Crédits photos: © Christophe-André Frassa

Les Terres australes et antarctiques françaises (TAAF) occupent une place stratégique et sensible dans le concert des nations, au croisement de la diplomatie internationale, des enjeux environnementaux et des intérêts économiques. Dans cet entretien, Christophe-André Frassa, sénateur et président du groupe d’étude “Arctique, Antarctique et Terres Australes” au Sénat, nous livre une analyse approfondie des défis actuels qui marquent ces territoires d’exception. De la préservation de l’écosystème fragile de l’Antarctique à l’évolution des tensions internationales, cette interview dévoile des perspectives inédites sur l’avenir des TAAF et leur rôle dans la diplomatie et la sécurité mondiale.

Vous êtes aujourd’hui président du groupe d’études "Arctique, Antarctique et Terres Australes" au Sénat. Pouvez-vous nous raconter votre parcours jusqu’à ce rôle ?

Bien sûr. Mon prédécesseur était Christian Cointat, sénateur des Français de l’étranger, qui présidait ce groupe jusqu’en 2014. Lorsqu’il a décidé de ne pas se représenter, j’étais déjà membre de ce groupe d’études, et j’ai exprimé mon souhait de lui succéder. C’est ainsi que j’ai pris la présidence. Ce poste inclut également une nomination au conseil consultatif des Terres Australes et Antarctiques Françaises (TAAF). Pour moi, c’était un rêve d’enfant qui devenait réalité.

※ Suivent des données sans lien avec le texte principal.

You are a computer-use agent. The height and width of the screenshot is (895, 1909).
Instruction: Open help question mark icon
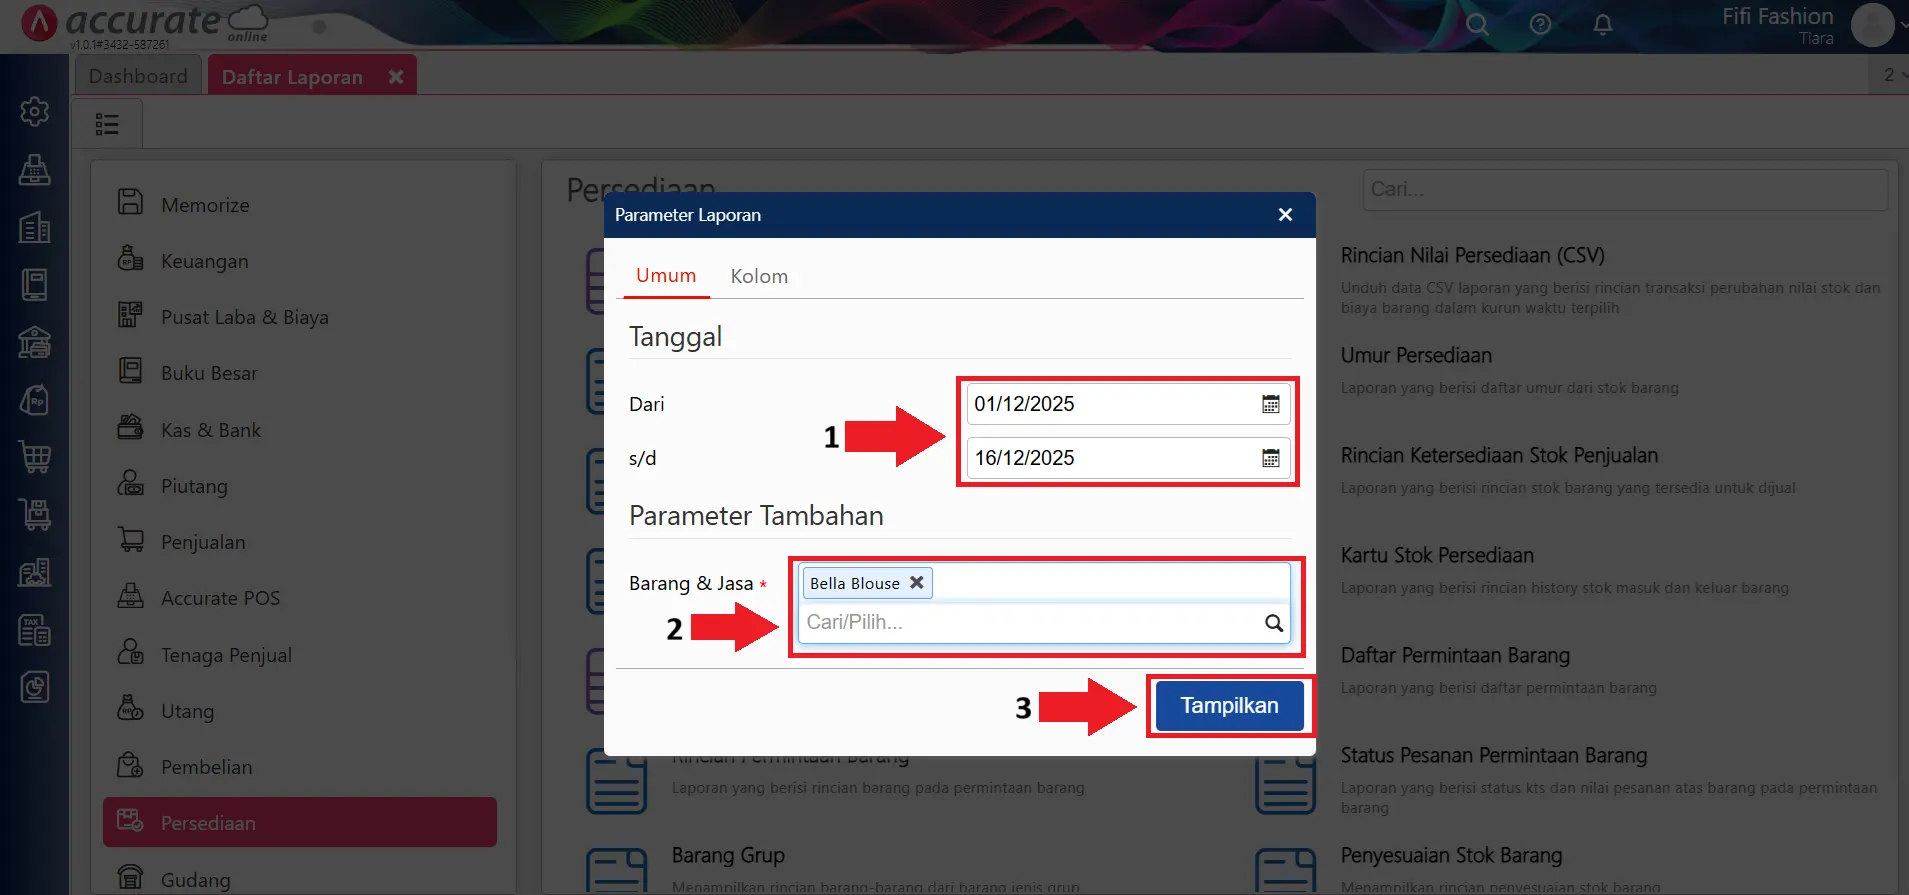1540,25
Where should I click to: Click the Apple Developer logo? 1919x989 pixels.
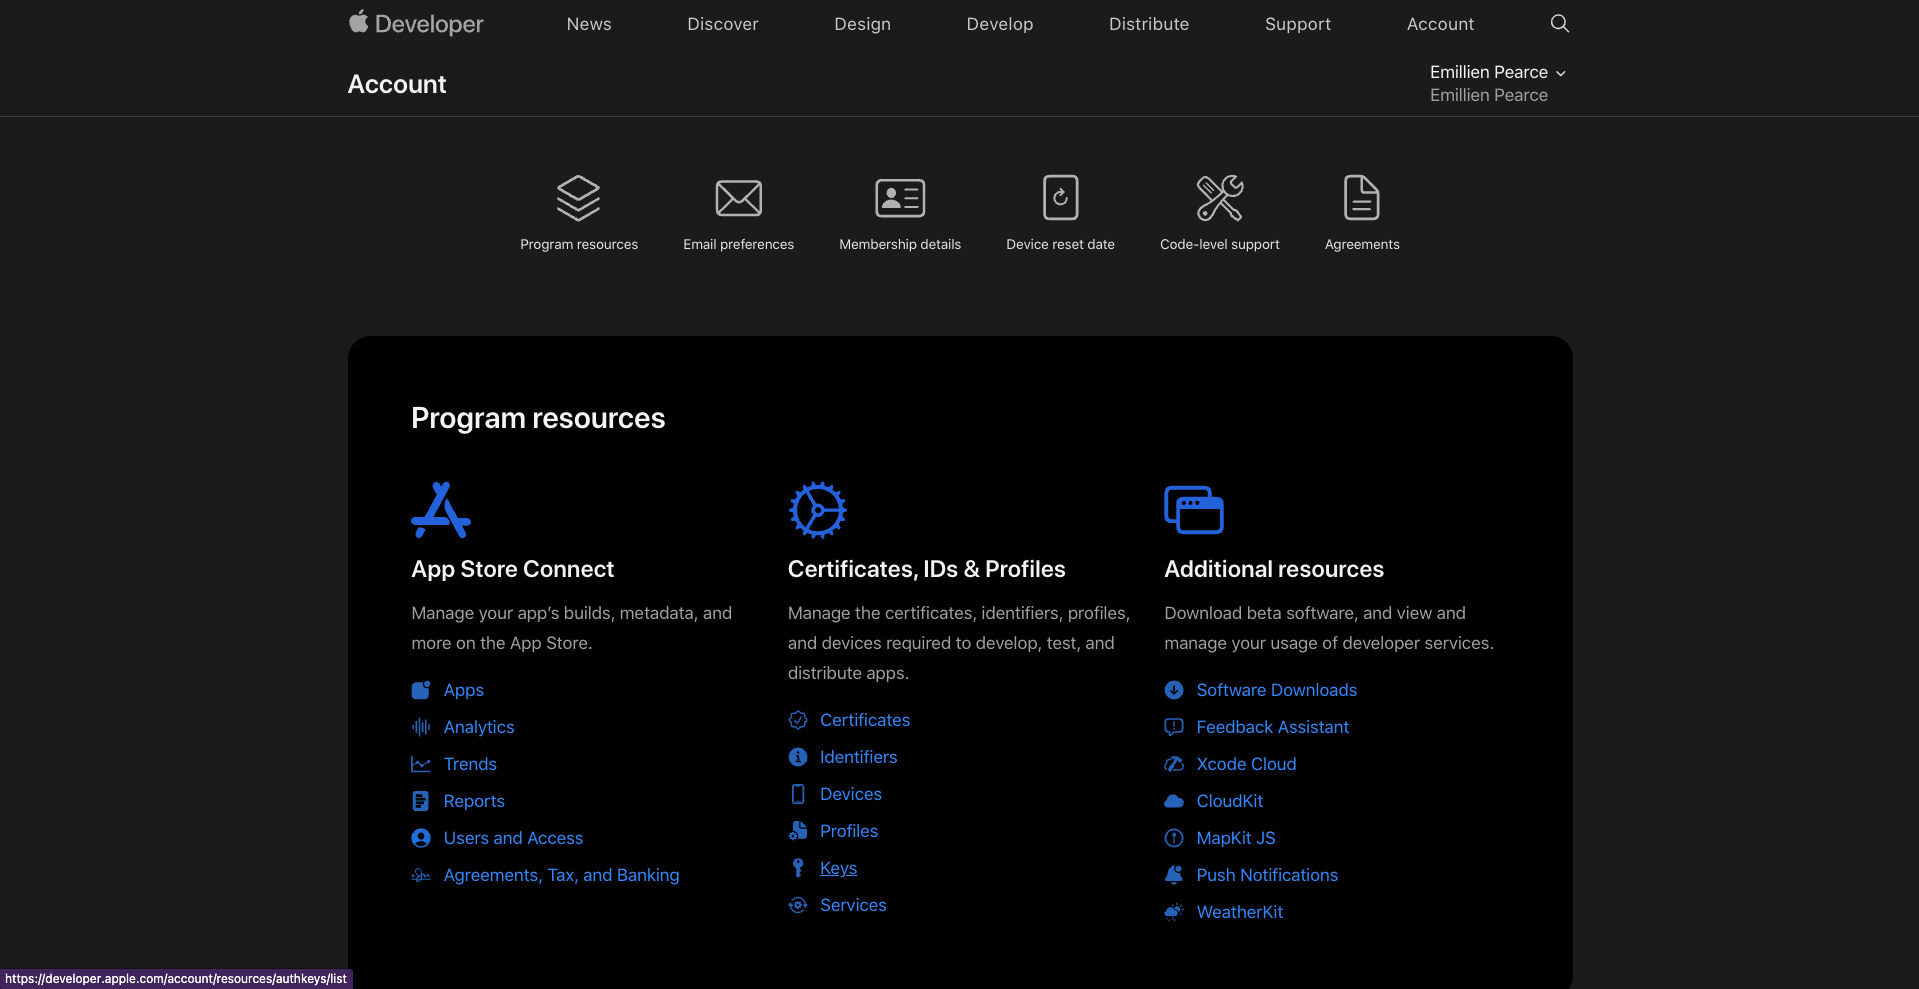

Un rêve d’enfant, dites-vous ?

Oui, tout à fait. J’ai toujours rêvé de découvrir ces îles reculées, presque inaccessibles, où seuls quelques chercheurs séjournent brièvement. Malgré tous les documentaires et photos que l’on peut voir, l’expérience sur place est indescriptible. Ces paysages préservés donnent l’impression de revenir 25 000 ans en arrière, à une époque où la nature était intacte. Il y a encore des zones entières de ces archipels où personne n’a jamais mis les pieds, et c’est fascinant.

Avez-vous eu l’occasion d’explorer ces lieux inédits ?

Oui, par exemple, lors d’une marche de 25 kilomètres sur un sol instable, en bottes de caoutchouc. Ce terrain est si vierge que rien n’est stabilisé : les moraines fondent, les roches roulent comme des galets, et l’on se dit que l’on est peut-être la première personne à marcher ici depuis des millénaires. C’est un sentiment unique.

La préservation de ces écosystèmes est un défi majeur. Quels efforts sont déployés dans ce sens ?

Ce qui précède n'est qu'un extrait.